No Ceiling – Point Source:
In the absence of a ceiling, the sound generated by mechanical equipment doesn’t enter the occupied space in the same way as when a ceiling is present. The sound source transforms into a point source, predominantly influenced by the distance between the source and the receiver. It may also be reflected from various equipment in the upper part of the room and directed towards specific areas in the occupied space. With only one overall space, the room volume increases. While AHRI Standard 885 provides a method for predicting sound levels in the occupied space under this condition, it tends to be overly optimistic. Measured attenuation values in each octave band differ significantly from predictions made with and without a ceiling. Attempts to achieve acceptable NC values in the occupied space without a ceiling often lead to oversized mechanical equipment to reduce noise. Furthermore, equipment sound levels tend to shift towards higher octave bands, adding to diffuser noise. Sound readings in the occupied space vary widely across the entire floor area, dissipating with increasing distance from the equipment.
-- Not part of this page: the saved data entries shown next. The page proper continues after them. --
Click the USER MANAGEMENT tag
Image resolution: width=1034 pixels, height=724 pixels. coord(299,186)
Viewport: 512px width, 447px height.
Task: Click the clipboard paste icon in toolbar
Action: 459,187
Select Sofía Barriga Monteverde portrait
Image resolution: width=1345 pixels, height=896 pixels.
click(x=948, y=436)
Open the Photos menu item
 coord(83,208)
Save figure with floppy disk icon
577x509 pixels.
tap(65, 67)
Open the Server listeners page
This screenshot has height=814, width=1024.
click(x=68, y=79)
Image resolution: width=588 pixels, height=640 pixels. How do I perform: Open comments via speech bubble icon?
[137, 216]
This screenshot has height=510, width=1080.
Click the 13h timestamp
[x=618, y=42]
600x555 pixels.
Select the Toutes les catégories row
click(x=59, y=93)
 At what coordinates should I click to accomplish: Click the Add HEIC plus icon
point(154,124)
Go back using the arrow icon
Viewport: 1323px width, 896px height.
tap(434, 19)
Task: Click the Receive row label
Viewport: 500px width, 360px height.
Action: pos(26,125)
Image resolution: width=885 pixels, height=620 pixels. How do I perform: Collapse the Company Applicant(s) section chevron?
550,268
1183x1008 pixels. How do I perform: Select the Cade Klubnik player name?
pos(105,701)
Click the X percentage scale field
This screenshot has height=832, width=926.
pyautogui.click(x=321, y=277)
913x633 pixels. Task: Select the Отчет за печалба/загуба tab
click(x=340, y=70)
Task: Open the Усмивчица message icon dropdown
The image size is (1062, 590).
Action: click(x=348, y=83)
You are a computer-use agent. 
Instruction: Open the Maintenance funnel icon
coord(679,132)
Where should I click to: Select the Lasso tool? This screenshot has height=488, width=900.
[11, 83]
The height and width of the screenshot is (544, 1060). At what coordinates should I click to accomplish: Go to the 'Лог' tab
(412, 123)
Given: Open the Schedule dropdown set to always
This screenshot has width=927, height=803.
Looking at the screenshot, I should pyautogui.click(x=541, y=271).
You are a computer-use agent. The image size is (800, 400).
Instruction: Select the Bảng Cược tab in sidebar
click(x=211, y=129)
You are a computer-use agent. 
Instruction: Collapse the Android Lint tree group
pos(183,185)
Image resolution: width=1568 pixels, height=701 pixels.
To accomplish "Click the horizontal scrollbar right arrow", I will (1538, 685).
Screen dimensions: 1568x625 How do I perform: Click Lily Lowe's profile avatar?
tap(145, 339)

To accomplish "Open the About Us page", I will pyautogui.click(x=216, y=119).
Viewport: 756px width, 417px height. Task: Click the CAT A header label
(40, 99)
Cloud or Floating Ceilings:
Cloud ceilings or floating ceilings are partially suspended, not extending from wall to wall. They are commonly used to conceal mechanical equipment in the upper part of the room or to enhance the room’s height near perimeter glass for a larger view. Under optimal conditions, room NC levels with cloud ceilings may not be better than those without a ceiling. Some areas might experience higher noise levels as noise from above the ceiling is concentrated on specific spots or areas in the occupied space.
Exercise caution when predicting room noise levels with partial or no ceilings, as the values can significantly differ from those in a space with a full ceiling.